Jika anda ingin mengenal lebih dekat, Suwito
Hery Sasmito adalah putra seorang kenil (tantara Belanda) bernama Suro Dahono. Ibunya bernama Lamini. Pria
berperawakan kecil ini lahir Bulan Januari Tahun 1950 di Kampung Klampisan
Kota Malang.
Sejak masa kanak-kanak sudah
akrab dengan kesenian ludruk, sebab di kampung Klampisan menjadi markasnya
seniman Ludruk. Oleh sebab itu tidak heran jika darah seni yang menjadi bagian kehidupan masyarakat Kampung
Klampisan juga mengalir dalam dirinya. Dengan rasa bangga, terus
menekankan, bahwa dirinya memang sudah ditakdirkan menjadi seniman.
Pemilik Nama lengkap YP. Suwito Hery Sasmito, mengaku sejak SMP sudah pandai menari. Maka tidak mengherankan, selain menjadi pemain ludruk juga menjadi
pemain wayang orang, bahkan pernah lama ikut sebagai pemain Ketoprak Gaya Baru Siswo
Budoyo dari Tulungagung.
Cak Wito Hs menjadi aktor ludruk
tidak instan atau tiba-tiba,tapi melalui
proses yang cukup panjang. Menurut ceritanya, Pada tahun 1955 Malang terdapat banyak perkumpulan
kesenian Rakyat ada Wayang Orang, Jangger, Ketoprak dan Ludruk, secara tidak
langsung satu sama lain saling mempengaruhi sehingga terjadi akulturasi budaya,
baik dari segi bahasa maupun pada penyajiannya. Di usianya yang ke-71, Cak
Wito Hs merasa bersyukur bisa menjadi Seniman Ludruk, berkat dari ketekunan
serta kesungguhan yang dilakukan secara ikhlas
Pengetahuan Cak Wito yang akrap disebut Wito Kancil
sangat luas. Bahkan mengenal betul tentang asal usul ludruk. Pada awalnya
ludruk hanya mementaskan drama kehidupan sehari-hari,
judul dan tema lakon juga sederhana misalnya Kentang Gobis, Rahayu Slamet,
setelah pemain ludruk sering berbaur
dengan pemain Ketoprak, Cerita yang bersumber dari sejarah dan legenda
yang biasa di pentaskan di panggung Ketoprak akhirnya juga dipentaskan di
panggung ludruk, seperti Lakon Untung Suropati,Jaka Tarub, Jaka Kendil dan Damar Wulan Ngarit Minak Jinggo Gandrung.

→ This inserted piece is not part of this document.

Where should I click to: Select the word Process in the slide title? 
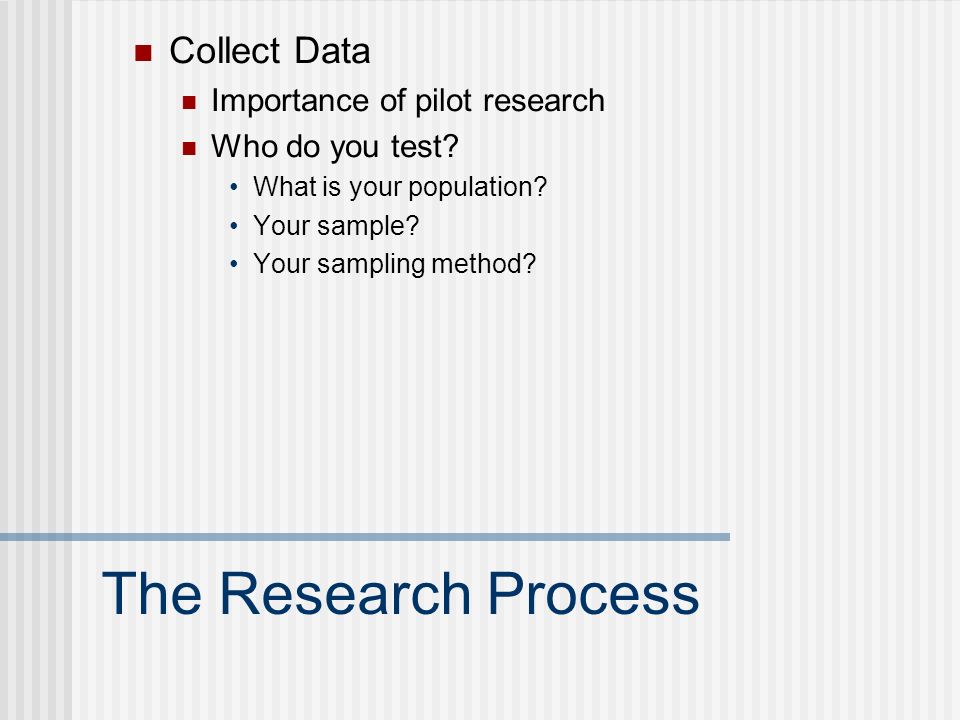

Perbincangan yang santai terus menjadi serius, Cak
Wito menjelaskan ludruk dekade tahun 1960an, Ludruk di Jawa Timur ada dua aliran yaitu (1) Aliran
Marhen, para pemain ludruk Marhen memiliki intelektual yang
luar biasa, rasional, dan kritis, dan (2) Aliran Jombang. Aliran
Jombang mengandalkan Kepruk untuk
menutupi kekurangan.
Kedua duanya memiliki penggemar yang luar biasa,,
hanya bedanya, ludruk Marhen mempunyai
penggemar masyarakat kelas menengah ke atas,
sedangkan Aliran Jombang memiliki penggemar masyarakat kelas bawah.
Grup ludruk Jawa Timur yang mengikuti Aliran Jombang
antara lain: ludruk Putra Bhirawa, ludruk Enggal Tresno, ludruk RRI Surabaya,.
Sedangkan Grup ludruk yang mengikuti Aliran Marhen adalah Ludruk Tansah Trisno
Surabaya, Ludruk Skorpet dan ludruk Wijaya Kusuma Unit II Malang.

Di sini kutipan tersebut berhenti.